Tuesday, November 4, 2008

All This Fuss over One Word?

With the premises fully laid out, I will now proceed to my point: Proposition 8 does not affect religious freedom. The only thing that Proposition 8 will do is to change the word by which we call same-sex unions. If Prop 8 fails, these unions will continue to be called marriages. If Prop 8 passes, they will be called domestic partnerships. Why all of this trouble for a word?

But first, let me deal with Carolyn's arguments one by one. Carolyn's first argument is that she and a lot of legally trained people believe that same-sex marriage will hurt religious freedom. She includes quotes by a lot of people saying that this is so. But she doesn't include the parts of these quotes that explain why same-sex marriage will harm religious freedom. An argument includes a claim and a warrant--an explanation as to why the claim is true. What Carolyn has provided with these quotes are a bunch of unsupported claims. To rest your arguments on the reputation of the person saying it rather than arguments is called an appeal to authority--a logical fallacy. I'm not suggesting that Carolyn cannot show that same-sex marriage may harm religious freedom, but only that none of the quotes she uses make that argument.

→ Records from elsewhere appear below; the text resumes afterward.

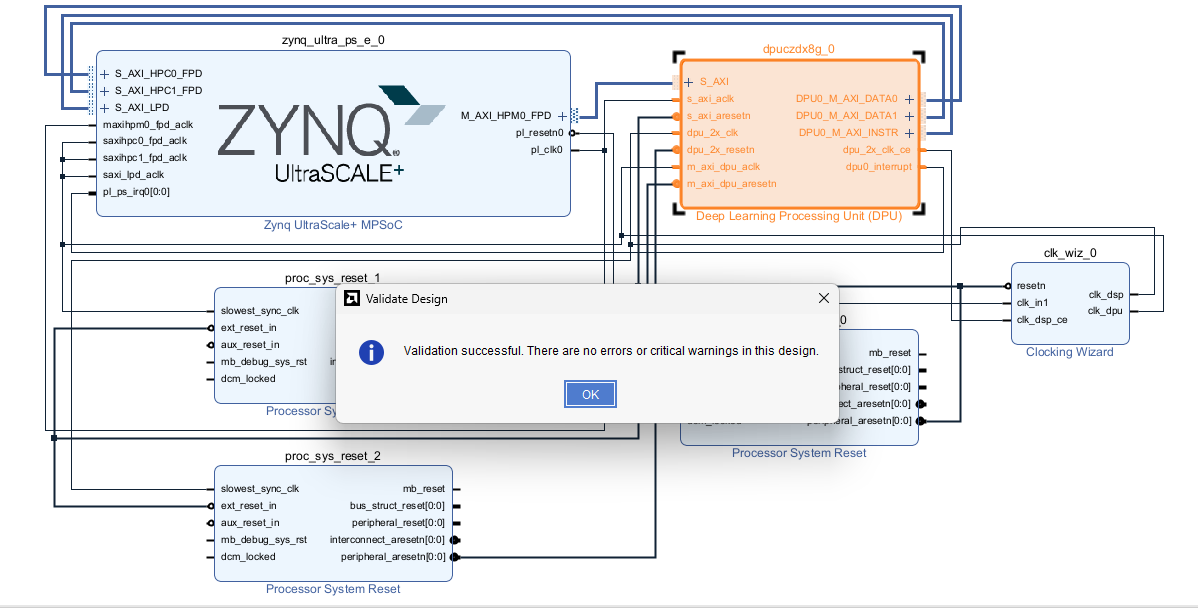
Task: Click the Deep Learning Processing Unit label
Action: pos(799,216)
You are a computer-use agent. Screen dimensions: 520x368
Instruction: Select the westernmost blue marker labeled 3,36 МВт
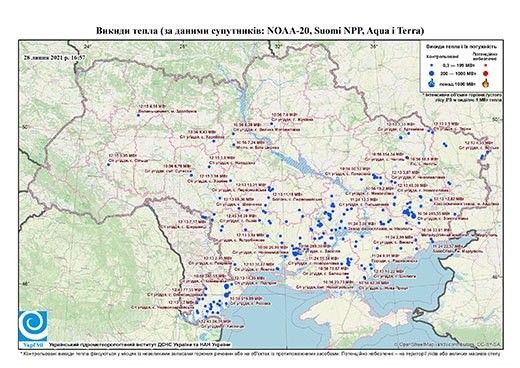108,164
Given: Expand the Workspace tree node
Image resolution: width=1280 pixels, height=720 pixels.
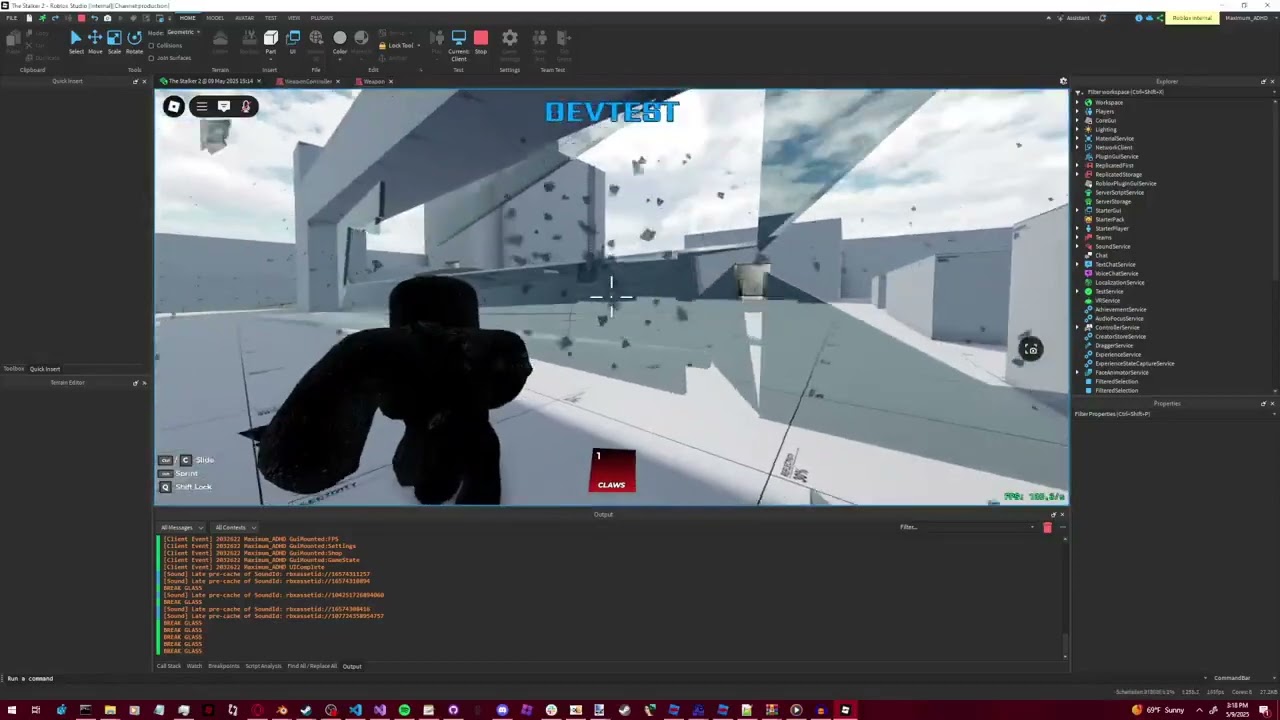Looking at the screenshot, I should click(x=1078, y=103).
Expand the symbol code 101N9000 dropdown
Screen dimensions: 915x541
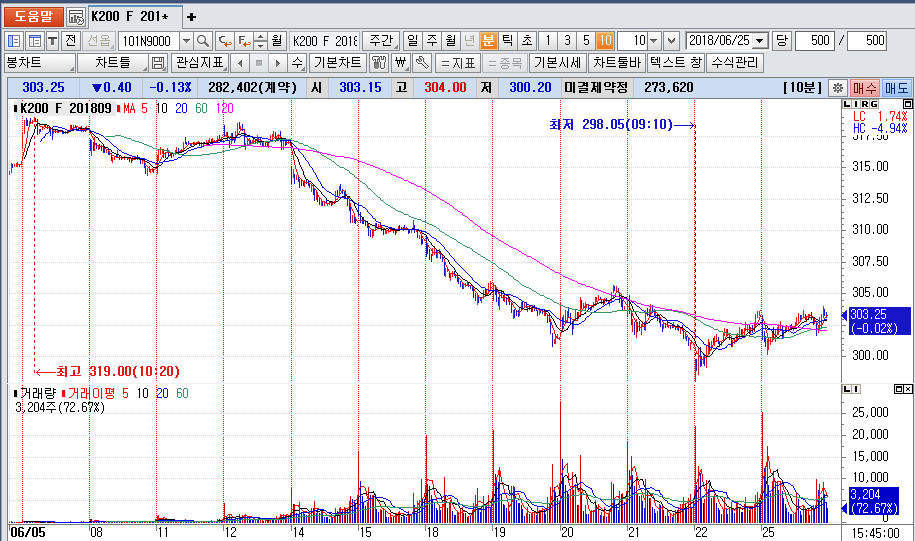[x=185, y=41]
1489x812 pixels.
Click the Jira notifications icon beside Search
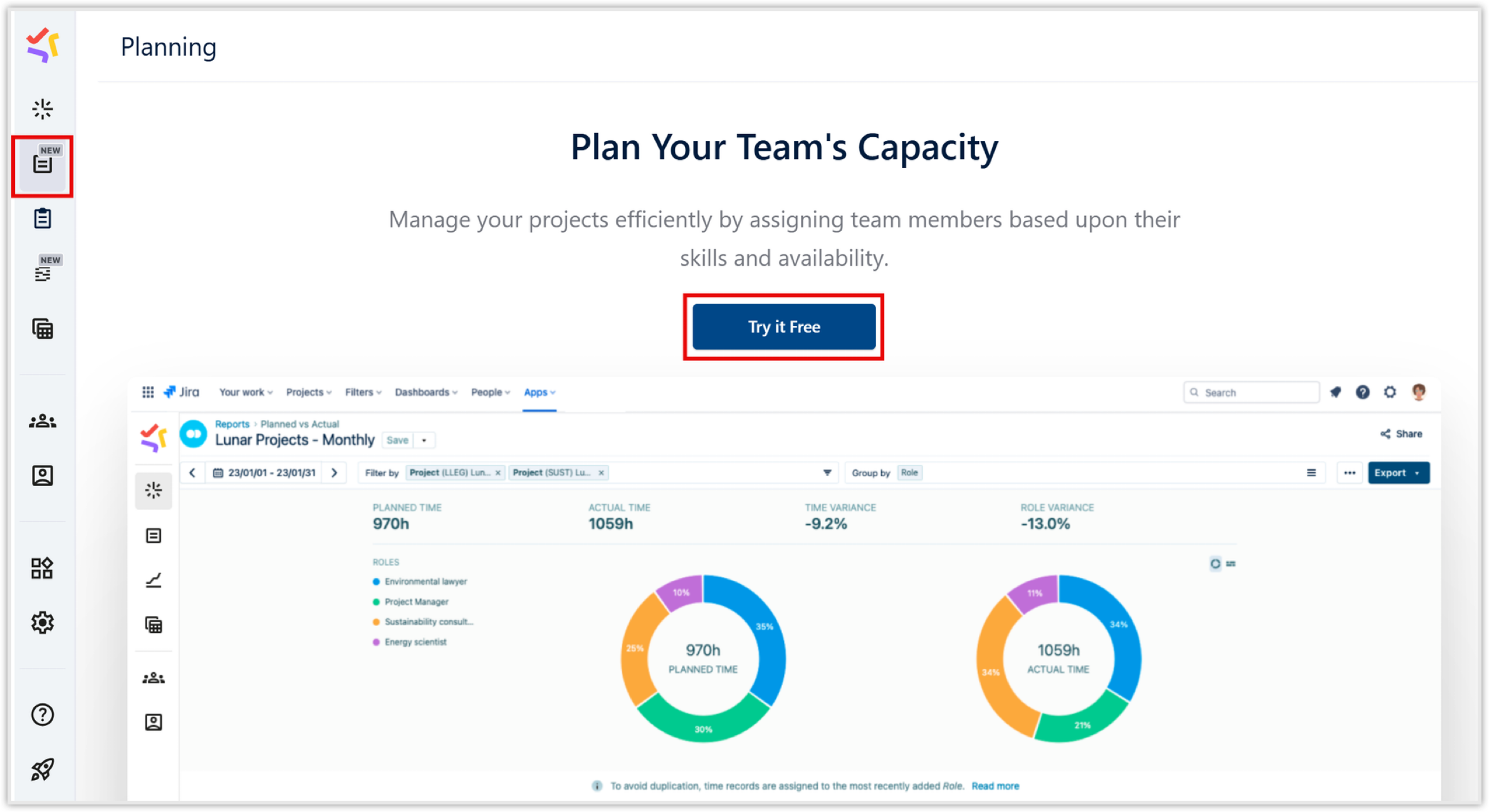tap(1335, 392)
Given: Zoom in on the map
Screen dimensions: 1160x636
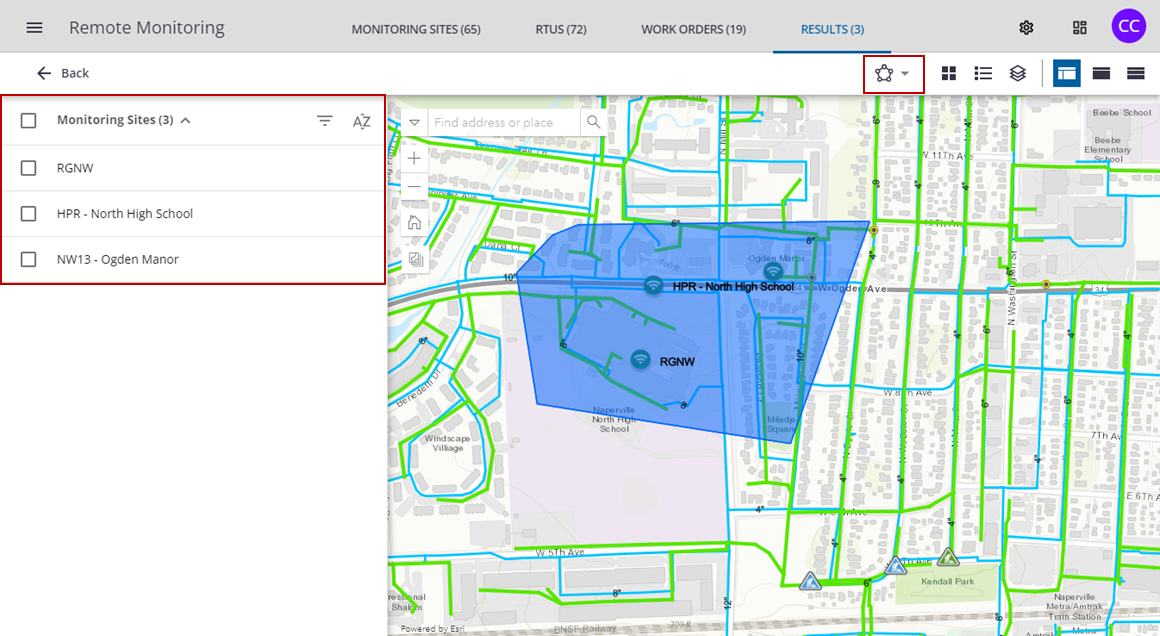Looking at the screenshot, I should click(414, 158).
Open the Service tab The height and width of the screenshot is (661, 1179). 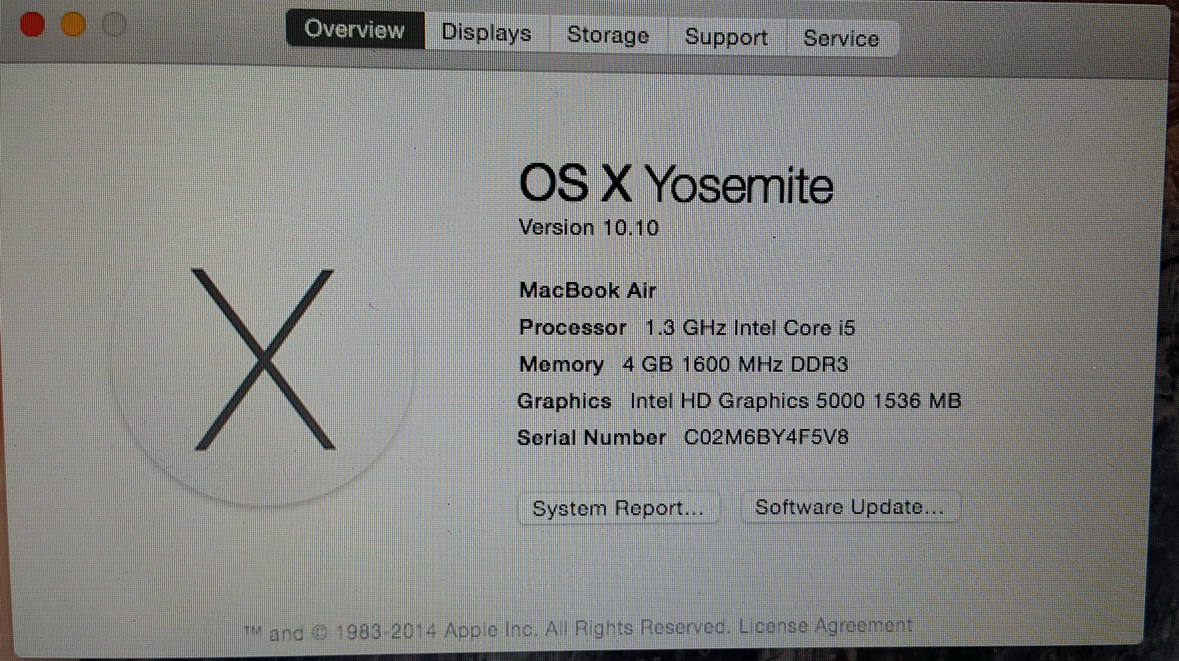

Carolyn's second argument assumes without explaining that her example of parents not being able to opt out of public school curriculum somehow relates to religious freedom. This is not self-evident; in fact, I would say that controlling a child's educational development, while a freedom guaranteed by the liberty clause of the fourteenth amendment, is not a part of religious freedom. In short, the State is not telling parents what they can believe, what they can preach, what religious rituals they can do, or whether they can congregate. The decision only says that if parents choose to send their kids to public schools, they can't prevent the State from teaching their kids certain things. It does not say that the parents can't teach them conflicting principles at home, nor that the parents have to choose the state as their educator. While avoiding secular messages that challenge one's beliefs may be in a person's religious interest, it is not a principle of religious freedom.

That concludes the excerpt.